Snap elections called in Kuwait amid economic challenges

No date was set for the fresh polls but early elections must be held within two months of the dissolution

Gulf News Report
21:00 October 16, 2016

Dubai: Kuwait’s emir, Sabah Al Ahmad Al Jaber Al Sabah, on Sunday dissolved parliament, the official KUNA news agency announced, following tensions between the Gulf state’s legislature and government.

“Due to the delicate regional developments and the need to face the dangers of security challenges, it became necessary to go back to the people ... to elect their representatives ... and contribute to confronting those challenges,” he said in a decree.

The move came less than 24 hours after parliament speaker Marzouk Al Ganem called for snap elections in the face of mounting security and economic challenges.

Ghanem’s remarks came after lawmakers filed three requests to grill ministers over a decision to hike petrol prices and over alleged financial and administrative violations, in a clear sign of tensions between the government and parliament.

The emir’s decree was issued at the recommendation of the government which held an emergency meeting earlier on Sunday to discuss the standoff with MPs.

No date was set for the fresh polls but early elections must be held within two months of the dissolution of the house under the Kuwaiti constitution.

Kuwait is still grappling to find a satisfactory solution to the thorny issue of setting up a functioning parliament.
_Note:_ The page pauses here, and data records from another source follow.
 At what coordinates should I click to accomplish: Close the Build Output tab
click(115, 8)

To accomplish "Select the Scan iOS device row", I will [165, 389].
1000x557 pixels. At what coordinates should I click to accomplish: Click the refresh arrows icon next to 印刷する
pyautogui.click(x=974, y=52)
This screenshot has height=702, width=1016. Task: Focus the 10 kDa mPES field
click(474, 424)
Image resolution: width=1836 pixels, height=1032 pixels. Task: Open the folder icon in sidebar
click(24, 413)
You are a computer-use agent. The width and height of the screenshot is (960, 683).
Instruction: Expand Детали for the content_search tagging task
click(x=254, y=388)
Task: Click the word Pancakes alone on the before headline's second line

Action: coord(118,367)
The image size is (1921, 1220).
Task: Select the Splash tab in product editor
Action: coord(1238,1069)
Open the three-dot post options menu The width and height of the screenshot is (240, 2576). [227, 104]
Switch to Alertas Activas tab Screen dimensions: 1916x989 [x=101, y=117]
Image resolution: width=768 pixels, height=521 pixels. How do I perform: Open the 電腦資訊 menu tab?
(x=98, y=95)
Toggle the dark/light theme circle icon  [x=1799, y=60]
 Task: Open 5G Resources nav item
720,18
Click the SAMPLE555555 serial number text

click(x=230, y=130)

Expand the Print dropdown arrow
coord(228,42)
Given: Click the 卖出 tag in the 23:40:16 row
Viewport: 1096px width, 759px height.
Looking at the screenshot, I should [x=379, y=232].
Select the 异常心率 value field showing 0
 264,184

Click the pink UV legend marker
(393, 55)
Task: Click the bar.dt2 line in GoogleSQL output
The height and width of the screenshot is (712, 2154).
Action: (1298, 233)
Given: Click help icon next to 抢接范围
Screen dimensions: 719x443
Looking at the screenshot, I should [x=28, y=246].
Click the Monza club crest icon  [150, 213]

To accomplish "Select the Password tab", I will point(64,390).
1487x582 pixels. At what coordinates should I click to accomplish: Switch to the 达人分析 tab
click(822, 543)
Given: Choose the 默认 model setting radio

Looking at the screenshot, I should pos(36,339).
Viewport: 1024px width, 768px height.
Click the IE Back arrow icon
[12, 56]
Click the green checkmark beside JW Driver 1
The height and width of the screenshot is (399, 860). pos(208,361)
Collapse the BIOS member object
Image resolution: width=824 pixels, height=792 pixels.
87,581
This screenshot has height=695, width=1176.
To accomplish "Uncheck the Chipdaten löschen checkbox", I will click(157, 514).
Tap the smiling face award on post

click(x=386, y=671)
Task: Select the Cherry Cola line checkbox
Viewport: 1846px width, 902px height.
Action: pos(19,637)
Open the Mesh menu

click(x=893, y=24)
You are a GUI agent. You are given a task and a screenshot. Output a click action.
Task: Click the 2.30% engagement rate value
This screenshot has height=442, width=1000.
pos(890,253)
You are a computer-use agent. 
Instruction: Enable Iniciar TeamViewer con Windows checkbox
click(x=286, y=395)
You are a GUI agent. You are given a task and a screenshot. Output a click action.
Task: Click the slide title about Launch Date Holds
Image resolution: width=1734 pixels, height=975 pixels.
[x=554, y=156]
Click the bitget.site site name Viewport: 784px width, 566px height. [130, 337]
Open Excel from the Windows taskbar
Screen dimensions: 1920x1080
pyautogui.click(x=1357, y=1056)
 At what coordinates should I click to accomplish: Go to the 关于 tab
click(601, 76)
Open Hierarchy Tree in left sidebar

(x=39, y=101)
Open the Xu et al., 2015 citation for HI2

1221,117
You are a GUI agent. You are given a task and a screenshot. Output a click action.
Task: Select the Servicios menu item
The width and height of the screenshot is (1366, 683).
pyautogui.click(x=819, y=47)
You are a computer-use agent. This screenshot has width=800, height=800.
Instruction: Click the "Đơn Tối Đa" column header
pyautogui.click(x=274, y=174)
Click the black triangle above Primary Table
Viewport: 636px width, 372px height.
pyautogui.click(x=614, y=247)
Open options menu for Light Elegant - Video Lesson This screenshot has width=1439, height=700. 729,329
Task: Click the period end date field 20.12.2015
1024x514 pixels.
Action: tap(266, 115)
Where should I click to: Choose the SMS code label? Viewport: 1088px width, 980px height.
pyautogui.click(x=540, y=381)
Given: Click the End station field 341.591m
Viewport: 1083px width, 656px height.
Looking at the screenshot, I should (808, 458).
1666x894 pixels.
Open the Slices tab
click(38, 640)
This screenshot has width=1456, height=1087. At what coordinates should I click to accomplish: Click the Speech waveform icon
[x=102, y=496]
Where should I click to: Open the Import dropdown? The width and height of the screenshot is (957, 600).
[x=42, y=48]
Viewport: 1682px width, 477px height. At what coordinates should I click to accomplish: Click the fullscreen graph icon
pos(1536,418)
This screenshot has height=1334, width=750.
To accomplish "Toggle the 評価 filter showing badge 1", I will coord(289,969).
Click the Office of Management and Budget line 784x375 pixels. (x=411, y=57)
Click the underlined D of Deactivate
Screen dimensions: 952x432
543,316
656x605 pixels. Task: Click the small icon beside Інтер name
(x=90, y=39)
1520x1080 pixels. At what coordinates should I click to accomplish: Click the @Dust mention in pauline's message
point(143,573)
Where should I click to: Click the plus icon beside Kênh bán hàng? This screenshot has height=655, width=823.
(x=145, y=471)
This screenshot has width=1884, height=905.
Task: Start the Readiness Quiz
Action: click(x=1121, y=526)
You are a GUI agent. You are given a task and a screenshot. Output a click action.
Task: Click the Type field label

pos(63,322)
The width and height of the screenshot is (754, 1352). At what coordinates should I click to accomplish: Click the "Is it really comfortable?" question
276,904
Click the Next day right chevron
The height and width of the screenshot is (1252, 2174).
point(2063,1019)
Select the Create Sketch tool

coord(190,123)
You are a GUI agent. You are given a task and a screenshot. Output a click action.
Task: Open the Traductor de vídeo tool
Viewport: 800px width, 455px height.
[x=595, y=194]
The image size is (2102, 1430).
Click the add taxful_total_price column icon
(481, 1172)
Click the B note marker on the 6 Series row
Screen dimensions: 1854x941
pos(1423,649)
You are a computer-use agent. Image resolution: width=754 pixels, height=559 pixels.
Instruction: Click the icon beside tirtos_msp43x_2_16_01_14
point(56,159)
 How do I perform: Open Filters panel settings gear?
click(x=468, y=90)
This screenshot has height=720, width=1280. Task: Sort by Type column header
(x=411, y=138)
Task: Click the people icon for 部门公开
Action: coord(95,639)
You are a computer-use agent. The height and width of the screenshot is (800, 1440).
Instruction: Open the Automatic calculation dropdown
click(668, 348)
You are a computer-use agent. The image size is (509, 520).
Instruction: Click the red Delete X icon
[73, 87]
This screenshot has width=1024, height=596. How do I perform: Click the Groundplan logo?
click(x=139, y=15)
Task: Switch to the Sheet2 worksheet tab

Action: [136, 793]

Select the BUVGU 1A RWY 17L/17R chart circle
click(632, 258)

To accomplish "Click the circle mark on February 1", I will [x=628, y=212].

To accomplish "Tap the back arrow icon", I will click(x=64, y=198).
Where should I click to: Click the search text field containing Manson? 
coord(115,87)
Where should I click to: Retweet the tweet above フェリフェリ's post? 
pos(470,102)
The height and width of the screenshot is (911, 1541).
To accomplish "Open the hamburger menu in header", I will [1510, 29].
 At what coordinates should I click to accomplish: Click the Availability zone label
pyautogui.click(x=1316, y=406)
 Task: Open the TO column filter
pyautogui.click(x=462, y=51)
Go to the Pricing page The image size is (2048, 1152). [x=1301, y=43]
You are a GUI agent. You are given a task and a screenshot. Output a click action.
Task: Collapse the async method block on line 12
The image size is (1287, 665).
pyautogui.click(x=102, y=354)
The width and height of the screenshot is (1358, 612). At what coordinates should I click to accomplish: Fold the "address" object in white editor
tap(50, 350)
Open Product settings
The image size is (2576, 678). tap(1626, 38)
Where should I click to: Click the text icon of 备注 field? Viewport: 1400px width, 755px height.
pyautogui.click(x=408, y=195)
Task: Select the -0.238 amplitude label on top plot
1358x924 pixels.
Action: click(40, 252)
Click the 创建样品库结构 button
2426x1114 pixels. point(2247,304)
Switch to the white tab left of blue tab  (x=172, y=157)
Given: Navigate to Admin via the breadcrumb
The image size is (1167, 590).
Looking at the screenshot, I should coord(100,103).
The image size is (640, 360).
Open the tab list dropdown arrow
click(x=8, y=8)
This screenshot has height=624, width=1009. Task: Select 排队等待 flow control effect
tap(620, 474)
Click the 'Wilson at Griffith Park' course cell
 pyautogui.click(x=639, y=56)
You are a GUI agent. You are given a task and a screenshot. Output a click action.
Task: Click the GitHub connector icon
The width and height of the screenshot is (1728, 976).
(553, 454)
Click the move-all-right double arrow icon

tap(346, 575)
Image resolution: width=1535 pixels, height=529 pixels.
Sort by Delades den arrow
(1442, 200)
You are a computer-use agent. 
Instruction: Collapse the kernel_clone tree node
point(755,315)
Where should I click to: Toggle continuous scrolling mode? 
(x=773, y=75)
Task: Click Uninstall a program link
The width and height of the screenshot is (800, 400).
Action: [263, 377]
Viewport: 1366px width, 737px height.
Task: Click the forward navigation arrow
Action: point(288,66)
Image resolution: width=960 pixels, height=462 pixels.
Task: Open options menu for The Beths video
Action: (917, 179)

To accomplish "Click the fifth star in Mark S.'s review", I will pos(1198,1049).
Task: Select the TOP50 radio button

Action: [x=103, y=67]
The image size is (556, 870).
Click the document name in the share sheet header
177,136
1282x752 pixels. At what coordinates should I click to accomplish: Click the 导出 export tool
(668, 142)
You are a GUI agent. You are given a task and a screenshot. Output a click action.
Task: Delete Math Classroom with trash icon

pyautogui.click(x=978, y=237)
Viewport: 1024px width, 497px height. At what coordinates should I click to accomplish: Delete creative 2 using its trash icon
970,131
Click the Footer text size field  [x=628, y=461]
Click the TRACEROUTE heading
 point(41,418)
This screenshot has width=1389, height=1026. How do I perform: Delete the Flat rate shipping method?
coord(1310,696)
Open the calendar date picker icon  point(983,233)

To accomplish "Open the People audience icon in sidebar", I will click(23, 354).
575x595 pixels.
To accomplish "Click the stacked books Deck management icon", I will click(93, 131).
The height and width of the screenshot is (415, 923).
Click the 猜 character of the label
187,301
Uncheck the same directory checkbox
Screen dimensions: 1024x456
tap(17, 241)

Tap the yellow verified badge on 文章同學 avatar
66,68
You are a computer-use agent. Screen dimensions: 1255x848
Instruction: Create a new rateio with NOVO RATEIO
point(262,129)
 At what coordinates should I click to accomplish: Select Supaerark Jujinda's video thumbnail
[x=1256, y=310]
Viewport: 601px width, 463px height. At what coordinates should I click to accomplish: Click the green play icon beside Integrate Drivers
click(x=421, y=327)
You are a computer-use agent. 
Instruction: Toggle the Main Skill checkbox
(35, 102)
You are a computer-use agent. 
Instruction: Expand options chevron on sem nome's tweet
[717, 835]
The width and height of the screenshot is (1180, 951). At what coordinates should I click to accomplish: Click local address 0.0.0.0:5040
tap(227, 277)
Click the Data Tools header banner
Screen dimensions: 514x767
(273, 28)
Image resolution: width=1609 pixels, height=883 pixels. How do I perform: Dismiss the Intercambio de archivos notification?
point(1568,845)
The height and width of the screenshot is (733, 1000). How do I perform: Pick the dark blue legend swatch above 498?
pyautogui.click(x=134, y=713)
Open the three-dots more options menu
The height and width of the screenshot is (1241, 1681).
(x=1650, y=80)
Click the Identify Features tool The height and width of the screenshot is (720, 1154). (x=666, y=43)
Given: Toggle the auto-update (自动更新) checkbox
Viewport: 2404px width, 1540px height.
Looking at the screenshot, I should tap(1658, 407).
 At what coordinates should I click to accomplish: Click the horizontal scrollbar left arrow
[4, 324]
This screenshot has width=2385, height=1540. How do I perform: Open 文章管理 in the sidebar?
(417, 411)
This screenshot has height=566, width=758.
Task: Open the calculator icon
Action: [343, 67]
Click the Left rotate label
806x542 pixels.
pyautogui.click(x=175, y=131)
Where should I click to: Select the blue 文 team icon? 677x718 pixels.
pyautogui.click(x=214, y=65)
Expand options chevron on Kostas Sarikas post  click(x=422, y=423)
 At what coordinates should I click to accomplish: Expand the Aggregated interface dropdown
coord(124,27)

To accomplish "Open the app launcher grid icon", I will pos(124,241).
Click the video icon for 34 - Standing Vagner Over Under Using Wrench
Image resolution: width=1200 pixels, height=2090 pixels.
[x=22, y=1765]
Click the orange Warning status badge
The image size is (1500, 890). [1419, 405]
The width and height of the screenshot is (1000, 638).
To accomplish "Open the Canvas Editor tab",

In 2012 the parliament, elected in 2009, was dissolved, but later reinstated after the Constitutional Court ruled that the decree dissolving it was not constitutional.

The court also ruled that the decree calling for holding elections in February was not in line with the constitution.

Kuwait’s opposition resisted both the rulings by the country’s highest court and, legally unable to challenge them, called for fresh elections.

Two attempts by the 2009 parliament to convene and have the government take the oath failed for lack of a quorum after opposition members campaigned against holding a session.

The government at the time said it was keen on reviewing the clause that had reduced in 2006 the number of constituencies from 25 to five.

However, the opposition claimed that the move was part of a conspiracy to give pro-government candidates the edge in new elections. Several leaders organised rallies near the parliament to express their opposition to repelling the electoral law.

A Kuwaiti court rejected the government’s bid and maintained the five-constituency formula, prompting the opposition to pile up pressure on the government to dissolve the 2009 parliament and hold new elections.